Second, the causation problem. Observability tools are excellent at showing you that something went wrong. They are poor at telling you what caused it. When your error rate spikes in production, you scroll through dashboards trying to find the correlated event. In a chaos experiment, the cause is known — you injected it — but without native trace context, that knowledge is trapped in the chaos tool’s log.
Tumult solves both problems by generating the trace context itself.
The Span Hierarchy
Every Tumult experiment produces a structured span tree:
tumult.experiment (root span)
│ experiment_id: 550e8400-e29b-41d4-a716-446655440000
│ experiment_name: "PostgreSQL failover recovery"
│ status: deviated
│
├── tumult.hypothesis.before
│ │ hypothesis_met: true
│ │ duration_ms: 234
│ │
│ └── tumult.probe: health-check
│ outcome: success
│ duration_ms: 107
│ resilience.probe_name: "health-check"
│
├── tumult.method
│ │ step_count: 2
│ │
│ ├── tumult.action: kill-db-connections
│ │ plugin: tumult-db
│ │ outcome: success
│ │ duration_ms: 18
│ │ resilience.fault.type: state
│ │ resilience.fault.subtype: connection-kill
│ │
│ └── tumult.probe: connection-count
│ outcome: success
│ duration_ms: 31
│ output: "0"
│
├── tumult.hypothesis.after
│ │ hypothesis_met: false
│ │ duration_ms: 189
│ │
│ └── tumult.probe: health-check
│ outcome: failure
│ duration_ms: 5003
│ error: "timeout after 5s"
│
└── tumult.rollback
└── tumult.action: restore-connections
outcome: success
duration_ms: 22
This is not a log. It is a distributed trace. Open it in Jaeger’s UI and you see the timeline: the hypothesis passing before fault injection, the action executing, the hypothesis probe timing out after fault injection, the rollback restoring state. The entire causal story in a single view.
The resilience.* Attribute Namespace
Tumult defines a structured attribute namespace for all experiment data. Every span carries relevant attributes from this namespace.
Required on every experiment span
| Attribute | Example |
|---|---|
resilience.experiment.id | 550e8400-e29b-41d4-a716-446655440000 |
resilience.experiment.name | postgresql-failover-recovery |
resilience.target.system | database |
resilience.target.technology | postgresql |
resilience.target.environment | staging |
resilience.fault.type | state |
resilience.fault.subtype | connection-kill |
resilience.fault.severity | major |
resilience.fault.blast_radius | single-instance |
resilience.outcome.status | deviated |
resilience.outcome.hypothesis_met | false |
Phase data on child spans
| Attribute | Phase | Example |
|---|---|---|
resilience.baseline.method | Baseline | mean_stddev |
resilience.baseline.mean | Baseline | 45.2 |
resilience.during.peak_deviation_pct | Fault active | 339.0 |
resilience.during.shape | Fault active | catastrophic |
resilience.post.recovery_time_s | Post-fault | 47.3 |
resilience.post.full_recovery | Post-fault | true |
resilience.analysis.estimate_accuracy | Analysis | 0.0 |
resilience.analysis.resilience_score | Analysis | 0.41 |
The full namespace is documented in the Tumult Metadata Model. It follows OpenTelemetry Semantic Convention naming rules and is designed to be interoperable with any OTel-instrumented system.

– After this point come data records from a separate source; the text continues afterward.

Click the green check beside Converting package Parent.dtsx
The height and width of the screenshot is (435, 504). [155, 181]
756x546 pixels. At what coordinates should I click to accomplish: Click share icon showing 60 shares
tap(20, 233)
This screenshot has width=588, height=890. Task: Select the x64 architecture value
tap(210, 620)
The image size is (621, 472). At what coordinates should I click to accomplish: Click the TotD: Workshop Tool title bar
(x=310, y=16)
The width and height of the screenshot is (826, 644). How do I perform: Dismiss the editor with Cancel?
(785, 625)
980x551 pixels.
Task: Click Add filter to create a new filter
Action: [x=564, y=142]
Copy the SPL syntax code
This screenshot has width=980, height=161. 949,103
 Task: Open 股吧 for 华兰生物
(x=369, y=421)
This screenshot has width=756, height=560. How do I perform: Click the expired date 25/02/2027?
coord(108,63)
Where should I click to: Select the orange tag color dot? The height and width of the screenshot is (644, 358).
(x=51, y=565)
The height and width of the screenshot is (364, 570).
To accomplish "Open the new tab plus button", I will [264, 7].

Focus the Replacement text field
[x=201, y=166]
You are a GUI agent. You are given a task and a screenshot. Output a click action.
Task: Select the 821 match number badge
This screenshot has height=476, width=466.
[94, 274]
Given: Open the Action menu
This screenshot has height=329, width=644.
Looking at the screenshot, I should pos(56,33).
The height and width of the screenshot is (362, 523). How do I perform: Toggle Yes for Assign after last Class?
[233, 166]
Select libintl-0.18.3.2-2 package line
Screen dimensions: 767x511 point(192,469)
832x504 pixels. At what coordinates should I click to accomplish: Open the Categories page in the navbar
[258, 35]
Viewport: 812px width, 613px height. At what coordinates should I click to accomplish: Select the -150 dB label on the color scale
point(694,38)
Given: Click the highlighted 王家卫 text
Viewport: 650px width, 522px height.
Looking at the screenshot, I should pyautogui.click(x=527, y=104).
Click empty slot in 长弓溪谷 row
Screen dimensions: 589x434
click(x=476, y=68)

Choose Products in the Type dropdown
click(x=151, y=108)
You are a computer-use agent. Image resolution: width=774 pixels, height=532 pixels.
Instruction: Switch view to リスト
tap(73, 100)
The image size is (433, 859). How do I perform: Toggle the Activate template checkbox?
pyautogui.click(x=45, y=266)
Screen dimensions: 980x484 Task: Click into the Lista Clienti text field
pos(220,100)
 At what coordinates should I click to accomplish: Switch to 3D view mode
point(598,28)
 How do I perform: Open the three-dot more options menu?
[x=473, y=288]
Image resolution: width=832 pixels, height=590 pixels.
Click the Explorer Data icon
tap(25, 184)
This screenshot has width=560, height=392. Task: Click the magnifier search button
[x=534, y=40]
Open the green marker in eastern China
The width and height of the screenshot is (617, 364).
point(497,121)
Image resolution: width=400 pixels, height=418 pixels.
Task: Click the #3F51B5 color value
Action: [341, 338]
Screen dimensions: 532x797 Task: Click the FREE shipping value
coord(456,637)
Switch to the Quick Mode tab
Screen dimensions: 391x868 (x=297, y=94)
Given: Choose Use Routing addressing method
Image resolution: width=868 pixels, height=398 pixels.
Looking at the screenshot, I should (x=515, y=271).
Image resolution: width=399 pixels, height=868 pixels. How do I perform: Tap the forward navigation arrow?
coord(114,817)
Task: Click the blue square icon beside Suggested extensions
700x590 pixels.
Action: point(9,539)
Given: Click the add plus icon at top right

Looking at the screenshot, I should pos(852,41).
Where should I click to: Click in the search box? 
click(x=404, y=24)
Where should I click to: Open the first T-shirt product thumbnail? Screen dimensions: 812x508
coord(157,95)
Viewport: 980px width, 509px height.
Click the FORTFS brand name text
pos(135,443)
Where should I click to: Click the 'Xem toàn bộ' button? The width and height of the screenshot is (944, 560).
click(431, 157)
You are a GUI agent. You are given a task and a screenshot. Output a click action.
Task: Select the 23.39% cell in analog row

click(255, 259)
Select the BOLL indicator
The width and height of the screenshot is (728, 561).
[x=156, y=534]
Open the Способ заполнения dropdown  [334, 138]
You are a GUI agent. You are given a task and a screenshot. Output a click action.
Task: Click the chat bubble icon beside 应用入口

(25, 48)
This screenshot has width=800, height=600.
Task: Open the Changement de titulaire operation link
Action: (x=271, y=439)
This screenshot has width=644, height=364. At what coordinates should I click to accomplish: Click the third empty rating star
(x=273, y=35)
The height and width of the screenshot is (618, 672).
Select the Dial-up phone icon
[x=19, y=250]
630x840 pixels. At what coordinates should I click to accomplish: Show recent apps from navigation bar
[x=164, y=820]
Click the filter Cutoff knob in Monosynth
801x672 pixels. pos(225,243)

Setting Up the Local Stack
The fastest way to see experiment traces locally:
# Start the OTel Collector + Jaeger
cd collector/
docker compose up -d
This starts:
- OTel Collector on
localhost:4317(gRPC) andlocalhost:4318(HTTP) - Jaeger UI on
http://localhost:16686
Run an experiment:
OTEL_EXPORTER_OTLP_ENDPOINT=http://localhost:4317 \
tumult run experiment.toon
Open http://localhost:16686, search for service tumult, and you will see the full trace for the experiment run. Every phase, every probe, every action — with timing and attributes.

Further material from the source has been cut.